As any mathematician will tell you, the most extreme point on the tail doesn't tell you about the distribution as a whole. There's maybe reason to be grateful about a prominent example of stereotypes being broken, but making the subject of mathematics more broadly appealing to all is still needing a lot of work.
Damn fine job she's done, no matter what else is said.
posted by edd at 2:55 PM on July 30, 2011 [2 favorites]


"Is it me, or you can get a partition of the set of directed edges on this graph into admissible cycles (i.e., cycles generated by the windmill process) ? You juste have to reverse the time if necessary…"

It's you.
posted by memewit at 2:58 PM on July 30, 2011 [1 favorite]


Choose the first pivot point as any of the points on the circle, with the initial line normal to the radius from the circle.

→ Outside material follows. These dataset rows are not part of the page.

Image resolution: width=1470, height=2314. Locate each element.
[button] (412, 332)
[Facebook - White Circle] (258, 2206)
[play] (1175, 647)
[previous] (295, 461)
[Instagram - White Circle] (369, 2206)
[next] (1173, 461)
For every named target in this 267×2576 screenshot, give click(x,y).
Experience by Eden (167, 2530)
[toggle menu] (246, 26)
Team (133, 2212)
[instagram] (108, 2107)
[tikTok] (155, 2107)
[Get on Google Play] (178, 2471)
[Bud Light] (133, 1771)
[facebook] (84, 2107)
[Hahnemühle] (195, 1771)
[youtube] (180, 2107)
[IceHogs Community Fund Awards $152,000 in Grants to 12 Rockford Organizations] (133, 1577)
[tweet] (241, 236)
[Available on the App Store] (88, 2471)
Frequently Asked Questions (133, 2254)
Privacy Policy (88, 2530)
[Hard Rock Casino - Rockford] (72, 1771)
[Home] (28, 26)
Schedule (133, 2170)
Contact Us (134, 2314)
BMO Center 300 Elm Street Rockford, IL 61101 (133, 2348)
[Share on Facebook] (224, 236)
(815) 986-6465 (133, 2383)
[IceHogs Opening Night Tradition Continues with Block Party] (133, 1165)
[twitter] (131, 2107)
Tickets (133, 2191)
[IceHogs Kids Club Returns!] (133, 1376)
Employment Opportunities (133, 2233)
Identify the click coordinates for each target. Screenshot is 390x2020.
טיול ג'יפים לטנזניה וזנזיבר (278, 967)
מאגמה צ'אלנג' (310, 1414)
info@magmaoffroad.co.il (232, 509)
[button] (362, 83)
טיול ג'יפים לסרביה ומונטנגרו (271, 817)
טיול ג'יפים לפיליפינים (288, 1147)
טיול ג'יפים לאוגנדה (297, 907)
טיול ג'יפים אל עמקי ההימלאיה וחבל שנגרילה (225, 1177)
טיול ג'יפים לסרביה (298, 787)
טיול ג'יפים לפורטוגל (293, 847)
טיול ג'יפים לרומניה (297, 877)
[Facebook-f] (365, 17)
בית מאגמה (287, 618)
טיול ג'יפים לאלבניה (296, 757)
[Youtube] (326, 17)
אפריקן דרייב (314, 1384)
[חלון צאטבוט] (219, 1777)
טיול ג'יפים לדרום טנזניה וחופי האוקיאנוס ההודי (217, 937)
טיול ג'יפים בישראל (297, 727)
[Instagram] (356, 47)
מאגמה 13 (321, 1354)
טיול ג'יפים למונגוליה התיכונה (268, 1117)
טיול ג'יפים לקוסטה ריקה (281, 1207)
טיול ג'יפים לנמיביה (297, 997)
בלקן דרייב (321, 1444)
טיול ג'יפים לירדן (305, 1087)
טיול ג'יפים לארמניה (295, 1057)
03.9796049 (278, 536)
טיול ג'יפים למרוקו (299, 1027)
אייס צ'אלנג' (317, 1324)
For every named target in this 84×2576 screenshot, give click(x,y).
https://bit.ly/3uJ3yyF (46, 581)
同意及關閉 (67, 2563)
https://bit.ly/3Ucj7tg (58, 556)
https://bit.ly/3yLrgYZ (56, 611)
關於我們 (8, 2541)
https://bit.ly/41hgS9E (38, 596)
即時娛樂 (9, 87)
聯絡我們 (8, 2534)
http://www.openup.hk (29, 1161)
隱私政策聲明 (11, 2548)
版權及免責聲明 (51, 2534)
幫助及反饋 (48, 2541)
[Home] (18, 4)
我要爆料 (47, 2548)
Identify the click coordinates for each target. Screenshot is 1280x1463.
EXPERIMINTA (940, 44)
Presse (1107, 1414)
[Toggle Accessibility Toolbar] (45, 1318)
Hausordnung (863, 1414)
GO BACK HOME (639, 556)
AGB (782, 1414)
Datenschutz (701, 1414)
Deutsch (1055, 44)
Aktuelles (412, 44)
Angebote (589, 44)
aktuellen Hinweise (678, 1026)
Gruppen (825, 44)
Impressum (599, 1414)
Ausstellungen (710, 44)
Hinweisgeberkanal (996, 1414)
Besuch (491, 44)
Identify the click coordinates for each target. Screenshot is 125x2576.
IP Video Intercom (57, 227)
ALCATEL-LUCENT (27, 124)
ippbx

To construct a counterexample you do get to pick where the points are, but you don't get to pick where the first pivot is. Since the claim is that you can pick a first pivot and first line s.t. the resulting windmill goes through every point infinitely many times, you'd need to demonstrate, not that you can avoid that result for some starting pivot, but that you would avoid it for all starting pivots.

Still, though, I guess I share your puzzlement. Even if you take the interior point as the starting pivot, wouldn't the windmill end up just going around the exterior points once it hit the first one?
posted by kenko at 2:59 PM on July 30, 2011


The puzzle solved!
posted by kenko at 2:59 PM on July 30, 2011


Okay. Let me try again. Felix and kenko, the problem says that it's possible to choose P and ℓ so that you windmill every point. I think in the case you're looking at, this would probably mean you start at one of the points on the radius of the circle and maybe pick ℓ so it's a chord of the circle.
posted by valrus at 3:02 PM on July 30, 2011


Lawrence Summers can suck it.

She probably solves problems by thinking in terms of mommy projective duality and baby projective duality.
posted by Ralston McTodd at 3:10 PM on July 30, 2011 [2 favorites]


I think in the case you're looking at, this would probably mean you start at one of the points on the radius of the circle and maybe pick ℓ so it's a chord of the circle.

Yes, my confusion was thinking this:

(a) if you pick an exterior initial pivot, you never get to the interior.
(b) if you pick an interior initial pivot, you only hit it once.

The reason this isn't true is that you have to consider the whole line, extending both backwards and forwards.
posted by kenko at 3:14 PM on July 30, 2011


I'm literally in awe of people who have a knack for this sort of thing. I was a fairly high achiever in school, but I was always really awful at maths. (Although having a really bad teacher for three years straight may have had something to do with it.) I pretty much gave up on it when I enrolled in an English program in college and decided I didn't need it any more.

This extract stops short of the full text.